* **Your task**:
Below are the entries; give again exactly the lines from the one mentioning "The image size" through the one mentioning "Screen dimensions: 850x737", inclusive.

* **Data for processing**:
□ □ □
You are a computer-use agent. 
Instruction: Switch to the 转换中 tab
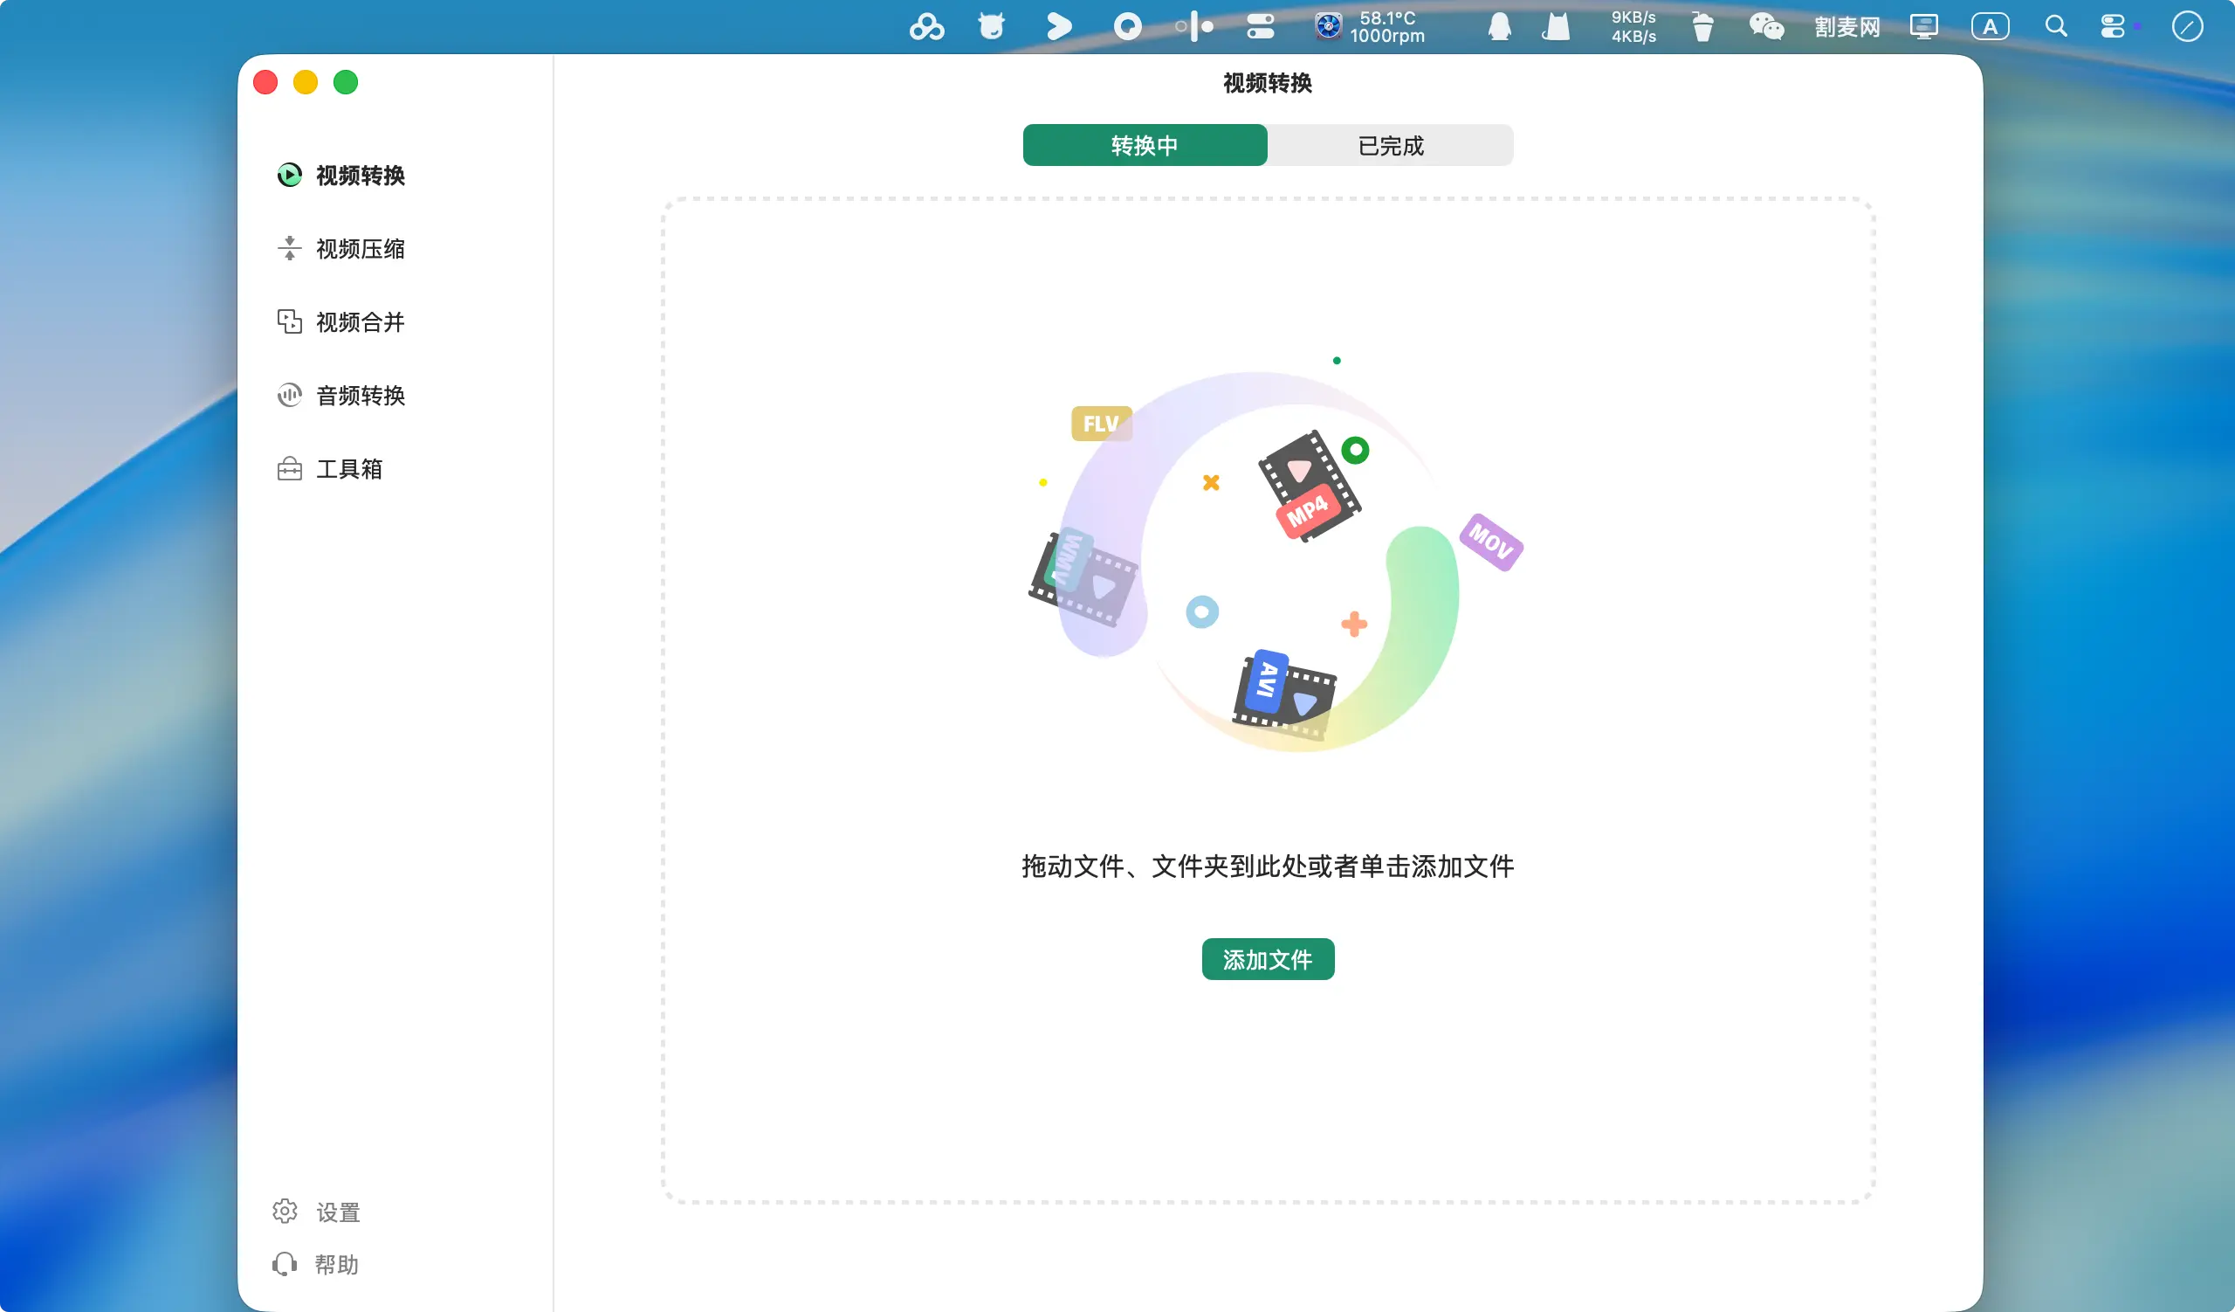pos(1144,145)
□ □ □
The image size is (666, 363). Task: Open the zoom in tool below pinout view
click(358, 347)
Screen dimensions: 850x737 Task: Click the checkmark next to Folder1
□ □ □
* **Answer to this task**:
The image size is (666, 363). Task: Open the zoom in tool below pinout view
click(358, 347)
Screen dimensions: 850x737 Task: Click the checkmark next to Folder1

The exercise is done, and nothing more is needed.